What this task involves
Range to output from the entries below: the line containing "The height and width of the screenshot is (475, 842)." through the line containing "Given: Click question mark beside 组织机构代码". Set it down exactly, ends included, nothing else.

Entries supplied

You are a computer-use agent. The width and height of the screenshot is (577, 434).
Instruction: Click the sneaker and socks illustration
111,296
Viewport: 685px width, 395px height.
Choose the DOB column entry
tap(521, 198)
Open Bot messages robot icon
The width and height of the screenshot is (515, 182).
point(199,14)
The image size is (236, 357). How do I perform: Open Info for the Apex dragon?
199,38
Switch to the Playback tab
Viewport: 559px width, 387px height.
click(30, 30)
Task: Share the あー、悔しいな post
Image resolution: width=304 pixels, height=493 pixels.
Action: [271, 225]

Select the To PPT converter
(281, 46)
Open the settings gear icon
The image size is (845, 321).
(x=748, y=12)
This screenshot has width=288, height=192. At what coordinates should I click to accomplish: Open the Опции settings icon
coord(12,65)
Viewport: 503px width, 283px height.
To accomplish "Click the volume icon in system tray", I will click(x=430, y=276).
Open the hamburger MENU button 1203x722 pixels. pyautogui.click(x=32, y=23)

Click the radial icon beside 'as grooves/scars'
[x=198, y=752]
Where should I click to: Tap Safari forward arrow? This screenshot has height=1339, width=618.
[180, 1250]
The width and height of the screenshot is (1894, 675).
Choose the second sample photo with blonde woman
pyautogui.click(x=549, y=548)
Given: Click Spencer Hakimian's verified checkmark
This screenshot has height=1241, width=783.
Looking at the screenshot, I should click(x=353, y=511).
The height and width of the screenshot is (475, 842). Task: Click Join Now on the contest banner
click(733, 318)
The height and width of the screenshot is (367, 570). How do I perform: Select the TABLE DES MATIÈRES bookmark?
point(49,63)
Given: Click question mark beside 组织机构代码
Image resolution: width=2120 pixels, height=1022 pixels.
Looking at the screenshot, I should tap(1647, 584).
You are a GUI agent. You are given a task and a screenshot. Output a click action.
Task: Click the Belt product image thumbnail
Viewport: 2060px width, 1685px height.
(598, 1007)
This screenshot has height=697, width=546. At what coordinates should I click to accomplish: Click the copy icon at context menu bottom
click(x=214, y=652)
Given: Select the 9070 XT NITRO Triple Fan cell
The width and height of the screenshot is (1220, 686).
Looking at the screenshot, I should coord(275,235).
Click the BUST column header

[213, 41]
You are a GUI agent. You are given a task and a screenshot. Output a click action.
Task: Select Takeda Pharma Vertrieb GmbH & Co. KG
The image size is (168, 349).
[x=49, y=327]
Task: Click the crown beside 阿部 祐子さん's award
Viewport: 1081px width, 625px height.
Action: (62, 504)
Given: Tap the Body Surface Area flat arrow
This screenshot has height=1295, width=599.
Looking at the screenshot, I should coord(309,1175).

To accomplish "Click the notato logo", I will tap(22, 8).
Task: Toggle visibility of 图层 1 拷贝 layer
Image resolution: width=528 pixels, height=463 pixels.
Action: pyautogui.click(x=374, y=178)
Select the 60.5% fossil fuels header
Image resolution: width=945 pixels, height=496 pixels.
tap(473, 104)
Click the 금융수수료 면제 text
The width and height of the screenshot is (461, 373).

Result below
The height and width of the screenshot is (475, 842). Task: Click Join Now on the contest banner
click(733, 318)
The height and width of the screenshot is (367, 570). How do I perform: Select the TABLE DES MATIÈRES bookmark?
point(49,63)
Given: Click question mark beside 组织机构代码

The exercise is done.